■ **Problem to solve**
Word for word, reproduce the records, keeping none of the pictures.
*** Given records ***
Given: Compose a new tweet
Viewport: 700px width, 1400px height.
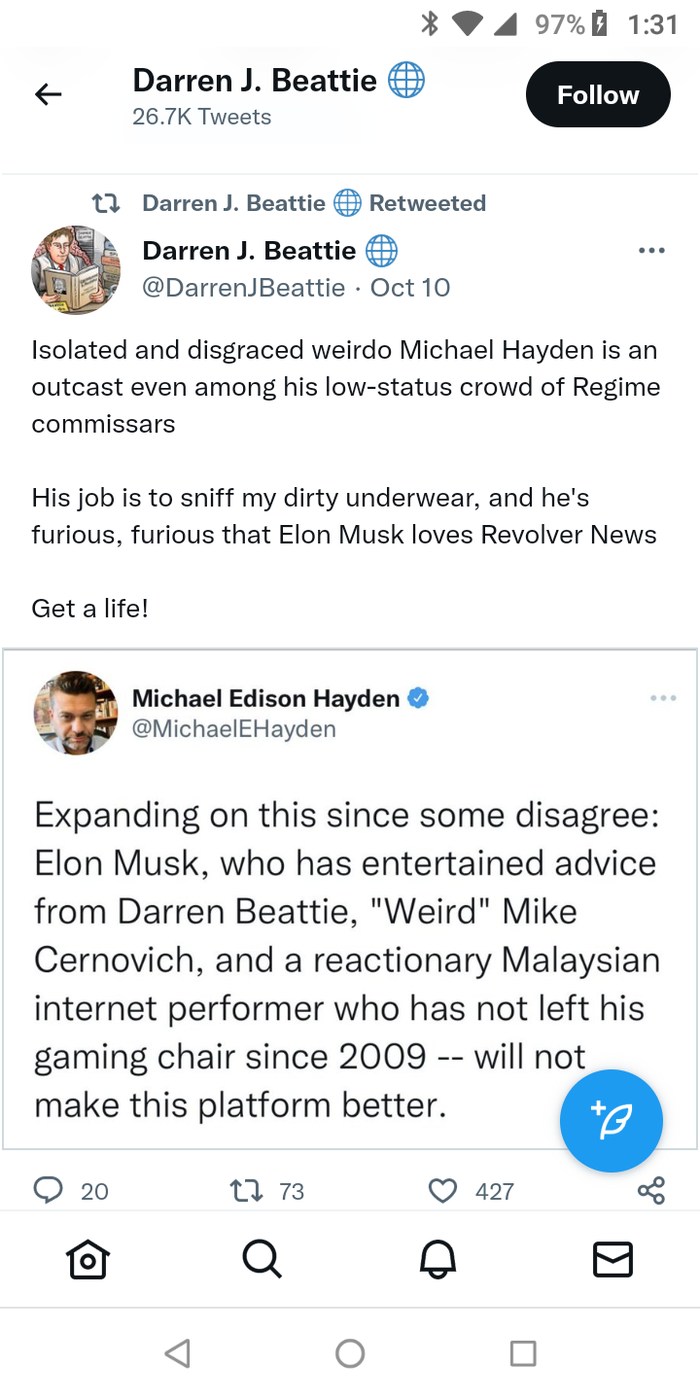Looking at the screenshot, I should [611, 1121].
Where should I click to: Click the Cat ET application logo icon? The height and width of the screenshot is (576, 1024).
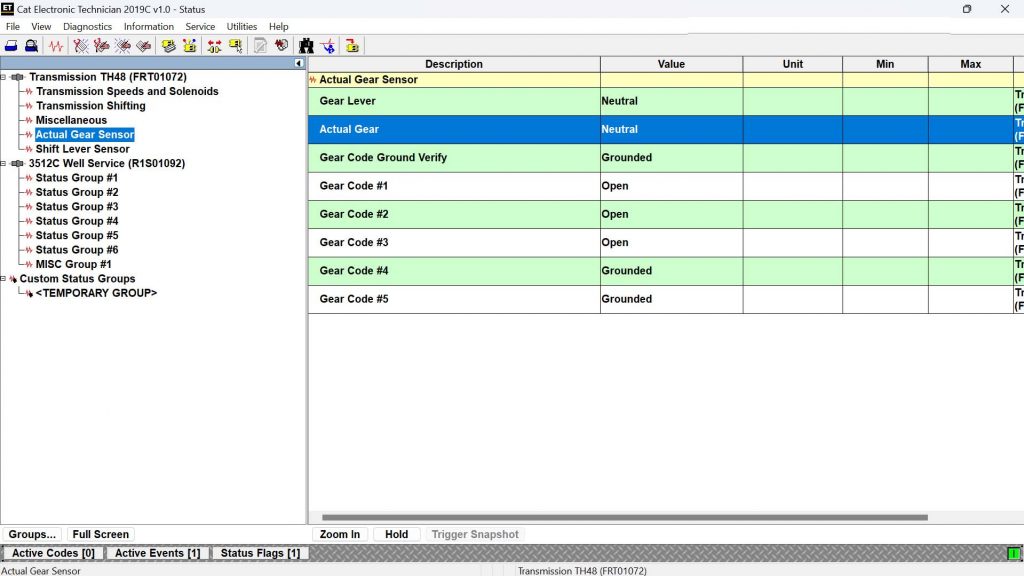point(8,9)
***
■ **Solution**
Given: Compose a new tweet
Viewport: 700px width, 1400px height.
Looking at the screenshot, I should [611, 1121].
Where should I click to: Click the Cat ET application logo icon? The height and width of the screenshot is (576, 1024).
point(8,9)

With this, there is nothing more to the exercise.